The main thing is not what it seems. The main thing is not which coalition will eventually emerge behind which chancellor, but the scale and the promise of the changes that Sunday’s election results alone herald.
Although one of Merkel’s two possible successors was her finance minister and the other was her own candidate, there will be no political continuity, but rather the end of a long, overly cautious and immobile moment in German history. This is the first of the turning points that are beginning to take shape, because Angela Merkel’s exit from the stage marks the end of the period of unification of East and West Germany; because Olaf Scholz, the social democrat, or Armin Laschet, the Christian democrat, will inevitably want to make their mark by distancing themselves from the sixteen years of power of the outgoing chancellor; because the foundations of a three-party coalition will now have to be defined, with which the first generation not to have grown under the Cold War will take over the reins; and because all this will create a pull factor from which the political landscape will emerge profoundly changed.

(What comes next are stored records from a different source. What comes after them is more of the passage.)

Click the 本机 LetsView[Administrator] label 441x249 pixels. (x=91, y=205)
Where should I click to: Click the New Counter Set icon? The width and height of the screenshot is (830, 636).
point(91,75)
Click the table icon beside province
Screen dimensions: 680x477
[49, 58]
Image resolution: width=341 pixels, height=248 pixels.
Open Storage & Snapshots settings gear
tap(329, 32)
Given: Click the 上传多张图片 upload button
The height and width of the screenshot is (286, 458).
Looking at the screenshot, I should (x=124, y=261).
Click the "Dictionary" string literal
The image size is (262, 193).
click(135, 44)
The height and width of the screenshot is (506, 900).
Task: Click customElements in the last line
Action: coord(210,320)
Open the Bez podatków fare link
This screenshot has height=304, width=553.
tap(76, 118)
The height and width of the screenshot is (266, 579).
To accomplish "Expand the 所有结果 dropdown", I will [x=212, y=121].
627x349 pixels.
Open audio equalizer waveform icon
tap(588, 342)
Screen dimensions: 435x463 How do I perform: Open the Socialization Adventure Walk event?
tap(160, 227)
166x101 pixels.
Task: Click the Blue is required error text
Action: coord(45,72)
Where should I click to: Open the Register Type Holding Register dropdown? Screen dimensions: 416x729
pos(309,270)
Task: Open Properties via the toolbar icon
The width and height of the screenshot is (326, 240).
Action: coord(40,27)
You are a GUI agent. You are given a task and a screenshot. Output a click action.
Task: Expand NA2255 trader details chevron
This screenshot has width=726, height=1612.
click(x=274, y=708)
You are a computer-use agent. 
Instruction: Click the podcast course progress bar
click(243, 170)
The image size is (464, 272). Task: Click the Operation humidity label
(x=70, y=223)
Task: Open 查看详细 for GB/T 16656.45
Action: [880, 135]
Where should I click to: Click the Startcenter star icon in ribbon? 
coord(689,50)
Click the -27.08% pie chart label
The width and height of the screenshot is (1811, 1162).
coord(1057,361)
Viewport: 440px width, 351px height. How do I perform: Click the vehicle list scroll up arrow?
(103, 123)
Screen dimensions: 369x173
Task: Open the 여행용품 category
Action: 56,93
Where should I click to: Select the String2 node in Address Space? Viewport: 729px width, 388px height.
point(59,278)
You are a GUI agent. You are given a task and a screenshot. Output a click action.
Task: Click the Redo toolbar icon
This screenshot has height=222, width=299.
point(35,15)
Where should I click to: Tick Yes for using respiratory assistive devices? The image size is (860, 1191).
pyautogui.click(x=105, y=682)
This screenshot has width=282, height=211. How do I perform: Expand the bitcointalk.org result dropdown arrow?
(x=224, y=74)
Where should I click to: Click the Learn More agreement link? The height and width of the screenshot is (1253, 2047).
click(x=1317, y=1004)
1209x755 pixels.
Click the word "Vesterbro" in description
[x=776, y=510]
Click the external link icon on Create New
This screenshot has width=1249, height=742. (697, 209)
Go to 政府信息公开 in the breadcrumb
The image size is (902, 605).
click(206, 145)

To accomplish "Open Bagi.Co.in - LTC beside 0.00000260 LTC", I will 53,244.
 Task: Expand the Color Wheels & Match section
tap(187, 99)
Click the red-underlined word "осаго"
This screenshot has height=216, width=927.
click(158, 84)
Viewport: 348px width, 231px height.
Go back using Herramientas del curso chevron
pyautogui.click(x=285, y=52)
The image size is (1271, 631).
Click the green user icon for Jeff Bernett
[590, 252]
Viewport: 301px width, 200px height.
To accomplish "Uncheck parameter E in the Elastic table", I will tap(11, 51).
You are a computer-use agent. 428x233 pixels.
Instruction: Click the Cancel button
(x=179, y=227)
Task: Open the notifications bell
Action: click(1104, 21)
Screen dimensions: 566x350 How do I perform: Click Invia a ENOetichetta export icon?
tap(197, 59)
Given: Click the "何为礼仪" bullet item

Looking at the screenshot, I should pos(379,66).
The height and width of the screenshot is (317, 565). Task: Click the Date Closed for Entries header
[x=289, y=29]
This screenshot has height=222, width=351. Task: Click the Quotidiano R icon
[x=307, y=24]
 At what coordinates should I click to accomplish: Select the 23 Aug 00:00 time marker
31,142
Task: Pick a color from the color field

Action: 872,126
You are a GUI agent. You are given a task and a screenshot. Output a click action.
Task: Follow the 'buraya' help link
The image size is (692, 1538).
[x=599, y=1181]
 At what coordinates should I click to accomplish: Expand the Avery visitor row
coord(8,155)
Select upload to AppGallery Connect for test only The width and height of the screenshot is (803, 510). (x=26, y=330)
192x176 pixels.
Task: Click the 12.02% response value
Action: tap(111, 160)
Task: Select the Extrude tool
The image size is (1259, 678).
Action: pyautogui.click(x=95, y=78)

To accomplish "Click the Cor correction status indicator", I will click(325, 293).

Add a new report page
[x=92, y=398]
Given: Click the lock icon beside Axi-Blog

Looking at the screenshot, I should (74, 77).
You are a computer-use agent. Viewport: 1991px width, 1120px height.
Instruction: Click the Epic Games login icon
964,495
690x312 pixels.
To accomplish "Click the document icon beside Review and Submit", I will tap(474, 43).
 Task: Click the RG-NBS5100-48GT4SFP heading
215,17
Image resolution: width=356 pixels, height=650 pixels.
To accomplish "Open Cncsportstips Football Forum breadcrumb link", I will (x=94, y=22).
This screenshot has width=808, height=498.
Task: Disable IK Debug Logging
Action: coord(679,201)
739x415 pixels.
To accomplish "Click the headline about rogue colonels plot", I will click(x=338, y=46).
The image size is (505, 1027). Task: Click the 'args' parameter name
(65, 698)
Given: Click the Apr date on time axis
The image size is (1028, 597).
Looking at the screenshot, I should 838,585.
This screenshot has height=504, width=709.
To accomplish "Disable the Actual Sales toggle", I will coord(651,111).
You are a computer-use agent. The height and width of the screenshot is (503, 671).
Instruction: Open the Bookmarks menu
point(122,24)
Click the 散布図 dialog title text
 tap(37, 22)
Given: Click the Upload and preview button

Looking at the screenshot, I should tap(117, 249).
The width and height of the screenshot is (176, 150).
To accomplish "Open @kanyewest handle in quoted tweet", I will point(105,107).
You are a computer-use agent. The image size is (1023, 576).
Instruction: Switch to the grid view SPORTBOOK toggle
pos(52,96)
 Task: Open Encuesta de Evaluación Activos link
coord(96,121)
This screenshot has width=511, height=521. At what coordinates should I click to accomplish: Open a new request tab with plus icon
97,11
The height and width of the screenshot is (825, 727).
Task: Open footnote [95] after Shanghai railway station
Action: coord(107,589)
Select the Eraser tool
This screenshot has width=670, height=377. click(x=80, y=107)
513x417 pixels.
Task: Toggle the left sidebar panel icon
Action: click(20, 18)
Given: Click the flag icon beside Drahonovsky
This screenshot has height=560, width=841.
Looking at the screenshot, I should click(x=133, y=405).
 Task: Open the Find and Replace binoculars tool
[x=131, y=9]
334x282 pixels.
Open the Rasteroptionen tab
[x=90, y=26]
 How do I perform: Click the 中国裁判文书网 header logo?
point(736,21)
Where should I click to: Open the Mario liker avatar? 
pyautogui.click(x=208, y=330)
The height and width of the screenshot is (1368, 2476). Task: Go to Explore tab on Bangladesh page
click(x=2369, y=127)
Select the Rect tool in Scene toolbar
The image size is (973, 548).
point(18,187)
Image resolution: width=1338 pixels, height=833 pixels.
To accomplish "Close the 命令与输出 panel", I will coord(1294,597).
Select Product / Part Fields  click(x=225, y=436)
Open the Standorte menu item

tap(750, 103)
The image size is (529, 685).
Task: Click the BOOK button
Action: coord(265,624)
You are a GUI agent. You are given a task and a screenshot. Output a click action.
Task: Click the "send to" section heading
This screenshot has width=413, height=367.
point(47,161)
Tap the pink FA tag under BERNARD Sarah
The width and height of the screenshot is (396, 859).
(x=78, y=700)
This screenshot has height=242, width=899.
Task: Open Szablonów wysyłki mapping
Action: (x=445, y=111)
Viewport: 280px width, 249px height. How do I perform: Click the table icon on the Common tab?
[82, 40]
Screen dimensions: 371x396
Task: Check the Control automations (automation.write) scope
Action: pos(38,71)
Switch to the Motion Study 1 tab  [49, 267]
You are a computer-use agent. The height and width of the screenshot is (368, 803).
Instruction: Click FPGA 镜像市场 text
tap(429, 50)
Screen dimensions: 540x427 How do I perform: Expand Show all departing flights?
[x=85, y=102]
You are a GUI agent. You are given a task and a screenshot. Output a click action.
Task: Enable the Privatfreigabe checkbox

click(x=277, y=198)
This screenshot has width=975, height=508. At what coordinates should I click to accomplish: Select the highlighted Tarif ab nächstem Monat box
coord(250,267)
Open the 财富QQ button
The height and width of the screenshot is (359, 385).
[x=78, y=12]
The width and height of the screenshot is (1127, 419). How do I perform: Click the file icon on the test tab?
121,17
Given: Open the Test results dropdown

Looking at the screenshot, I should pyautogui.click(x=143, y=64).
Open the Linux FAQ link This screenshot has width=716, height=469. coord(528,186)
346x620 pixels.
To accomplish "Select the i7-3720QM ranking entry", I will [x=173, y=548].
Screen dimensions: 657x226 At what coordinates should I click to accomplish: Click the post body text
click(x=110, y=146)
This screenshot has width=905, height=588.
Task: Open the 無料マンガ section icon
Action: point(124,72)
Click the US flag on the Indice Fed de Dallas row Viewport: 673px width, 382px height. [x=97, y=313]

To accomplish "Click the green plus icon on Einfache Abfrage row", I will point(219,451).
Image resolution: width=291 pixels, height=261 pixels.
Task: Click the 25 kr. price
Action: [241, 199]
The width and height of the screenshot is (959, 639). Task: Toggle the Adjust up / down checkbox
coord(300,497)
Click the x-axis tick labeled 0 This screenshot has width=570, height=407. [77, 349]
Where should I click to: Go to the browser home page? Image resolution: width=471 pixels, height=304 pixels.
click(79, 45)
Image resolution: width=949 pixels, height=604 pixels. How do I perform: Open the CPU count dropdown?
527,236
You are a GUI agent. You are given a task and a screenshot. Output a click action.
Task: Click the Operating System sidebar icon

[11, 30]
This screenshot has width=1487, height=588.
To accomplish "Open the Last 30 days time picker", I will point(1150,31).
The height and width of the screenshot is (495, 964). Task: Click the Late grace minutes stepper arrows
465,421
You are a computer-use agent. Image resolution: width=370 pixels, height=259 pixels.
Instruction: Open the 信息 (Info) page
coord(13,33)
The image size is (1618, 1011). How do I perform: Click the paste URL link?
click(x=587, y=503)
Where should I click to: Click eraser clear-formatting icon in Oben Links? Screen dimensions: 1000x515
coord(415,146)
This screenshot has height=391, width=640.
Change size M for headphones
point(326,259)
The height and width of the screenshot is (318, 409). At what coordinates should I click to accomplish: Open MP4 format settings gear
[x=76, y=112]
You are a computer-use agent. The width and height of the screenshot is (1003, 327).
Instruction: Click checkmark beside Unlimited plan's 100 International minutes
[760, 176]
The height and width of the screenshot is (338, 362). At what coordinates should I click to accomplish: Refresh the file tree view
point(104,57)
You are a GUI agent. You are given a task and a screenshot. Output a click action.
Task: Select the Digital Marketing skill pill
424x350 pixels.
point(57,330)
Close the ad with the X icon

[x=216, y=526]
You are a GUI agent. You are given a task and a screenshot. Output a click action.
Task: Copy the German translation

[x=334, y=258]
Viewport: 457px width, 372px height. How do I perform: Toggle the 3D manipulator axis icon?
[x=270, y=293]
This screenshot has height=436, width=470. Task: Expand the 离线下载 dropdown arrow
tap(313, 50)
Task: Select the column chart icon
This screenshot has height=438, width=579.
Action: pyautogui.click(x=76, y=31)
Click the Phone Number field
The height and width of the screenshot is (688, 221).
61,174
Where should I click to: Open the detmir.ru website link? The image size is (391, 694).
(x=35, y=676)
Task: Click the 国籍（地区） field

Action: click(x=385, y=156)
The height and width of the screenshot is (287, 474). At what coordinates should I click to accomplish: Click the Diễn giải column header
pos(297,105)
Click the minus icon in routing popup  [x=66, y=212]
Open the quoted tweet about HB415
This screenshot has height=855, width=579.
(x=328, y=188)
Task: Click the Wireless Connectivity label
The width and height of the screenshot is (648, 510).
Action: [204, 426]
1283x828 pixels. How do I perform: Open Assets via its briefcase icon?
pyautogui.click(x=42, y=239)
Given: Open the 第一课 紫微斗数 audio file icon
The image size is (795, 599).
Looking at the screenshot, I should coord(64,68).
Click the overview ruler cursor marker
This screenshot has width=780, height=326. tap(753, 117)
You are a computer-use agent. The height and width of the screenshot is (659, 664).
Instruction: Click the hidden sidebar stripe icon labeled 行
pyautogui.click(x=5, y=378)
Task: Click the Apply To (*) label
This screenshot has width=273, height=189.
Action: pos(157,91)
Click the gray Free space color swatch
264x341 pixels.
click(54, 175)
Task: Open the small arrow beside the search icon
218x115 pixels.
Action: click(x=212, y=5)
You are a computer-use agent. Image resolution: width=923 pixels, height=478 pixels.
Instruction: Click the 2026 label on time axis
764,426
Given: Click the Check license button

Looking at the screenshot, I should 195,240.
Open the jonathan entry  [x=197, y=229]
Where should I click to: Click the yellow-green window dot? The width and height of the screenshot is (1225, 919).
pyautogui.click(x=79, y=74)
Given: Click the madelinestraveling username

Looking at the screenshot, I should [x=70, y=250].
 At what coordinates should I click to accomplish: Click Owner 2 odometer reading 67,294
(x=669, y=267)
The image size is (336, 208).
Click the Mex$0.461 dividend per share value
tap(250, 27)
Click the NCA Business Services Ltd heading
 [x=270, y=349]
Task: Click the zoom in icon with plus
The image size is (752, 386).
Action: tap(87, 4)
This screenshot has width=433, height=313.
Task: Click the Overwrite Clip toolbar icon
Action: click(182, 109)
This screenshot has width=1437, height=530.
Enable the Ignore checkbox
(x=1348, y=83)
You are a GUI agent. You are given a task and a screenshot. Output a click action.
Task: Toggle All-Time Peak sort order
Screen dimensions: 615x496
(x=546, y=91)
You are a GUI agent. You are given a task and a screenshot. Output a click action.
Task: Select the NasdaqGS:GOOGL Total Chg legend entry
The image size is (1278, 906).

The Union’s leading economic power will soon no longer be the same, and it is on the issue of European Defence that the Germany of tomorrow will differ most from the Germany of yesterday. The Greens are in favour of a Common Defence and a political affirmation of the Union on the international scene. The Liberals are also in favour of this, and both the Christian Democrat and Social Democrat candidates have quietly but clearly declared themselves in favour of this development.
Almost three quarters of a century after the Nazi defeat, Germany is emerging from its post-war period, discovering the uncertainties of the American umbrella and thus moving away from its pacifism, from its own fear of itself and from its full-blown Atlanticism. Its view of the world has already moved considerably closer to that of France and will continue to do so. Post-Merkel Germany will be open to real progress on European Defence. This can already be felt in the European Parliament and, whatever the next German coalition, it will imply two other important developments.
Because a Common Defence requires the development of a Common Foreign Policy, common research and arms industries, Germany will also be open to the idea of European industrial policies and the affirmation of European champions in the civilian and military branches. In other words, the European concept of competition, which was totally overtaken by the technological emergence of China and has by now become a paralysing force, will evolve at the same time as the Union will enter the third phase of the construction of its unity – that of political union, after the common market and the single currency.
This will not happen overnight. It will take several decades, two at least. It will even require crises that are all the more perilous because the 27 will deal here with “regal domains” and with the most decisive issues, but with these German elections, the whole of Europe is leaving the post-war era to enter a century defined by the rise in power of China and the refocusing of the United States on the Pacific. Not only is this change in the German situation much more profound than we have yet to see, but it is from 26 September 2021, the end of the Merkel era, that we will undoubtedly date the uncertain and difficult beginning of the political era of the Union.